第6章 許されない過去(四宮視点)
高校生との練習試合の日。相手は青葉城西高校。宮城の男子バレー四強のうちの一つと言われているが、ここ数年はいつも白鳥沢学園に破れ準優勝止まり。どうせ練習試合するなら、準優勝止まりの高校より、毎回優勝してる白鳥沢の方が良かったのに、なんて思いながら青葉城西高校へと向かった。
青葉城西は思ってたよりも大きな高校で、高校だっていうのに、体育館も沢山あって、部活に力を入れてる高校だというのが分かった。
バレー部がいるのは第三体育館。
部員達と共にバレー部のいる第三体育館へと向かった。体育館へ向かう途中、高校生達とすれ違ったが、私の姿を見て美人だなんだと話していた。
「こんにちは!今日はよろしくお願いします!」
体育館に入り、鳩宮さんが挨拶をし、それに合わせ私達も挨拶をする。すると、一人の男の子が走ってきた。
「こんにちは、主将の及川です。今日はわざわざお越しくださり、ありがとうございます。よろしくお願いします。」
そう言って挨拶をする高校生の姿を見て驚いた。運動部というよりは、アイドルとかそんな感じのキラキラした男の子。まあ、全然私のタイプじゃないけど。
鳩宮さんは向こうの主将に挨拶をし、握手を交わす。
「マネージャーの四宮です。何かお手伝い出来ることがあったら言ってくださいね。よろしくお願いします。」
いきなり高校生相手に噛み付くなよと言われたのもあったのと、一々高校生に目くじら立てて相手にするつもりもなく、当たり障りのないよう、感じ良く見えるよう、挨拶をした。
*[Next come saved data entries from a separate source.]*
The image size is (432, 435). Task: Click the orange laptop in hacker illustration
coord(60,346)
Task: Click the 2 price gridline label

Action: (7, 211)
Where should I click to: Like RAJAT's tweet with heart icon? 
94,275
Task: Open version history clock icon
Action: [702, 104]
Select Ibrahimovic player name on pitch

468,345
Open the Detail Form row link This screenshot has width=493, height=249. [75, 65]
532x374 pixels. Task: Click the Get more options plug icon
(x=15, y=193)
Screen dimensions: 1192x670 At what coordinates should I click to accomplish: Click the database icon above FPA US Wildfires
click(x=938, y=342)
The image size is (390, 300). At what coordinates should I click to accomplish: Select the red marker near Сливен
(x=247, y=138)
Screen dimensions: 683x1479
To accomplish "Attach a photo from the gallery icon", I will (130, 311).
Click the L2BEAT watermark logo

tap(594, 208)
「うちにもマネージャーがいるので、その子の事手伝ってもらえたら助かります。
ねー、温田っち、莉緒ちゃんは?」
莉緒という名前に思わずドキリとした。莉緒なんて、在り来りな名前だし、同じ名前の子なんていくらでもいる。そう思ったのに、莉緒という名前を聞いただけで、なんだか落ち着かなかった。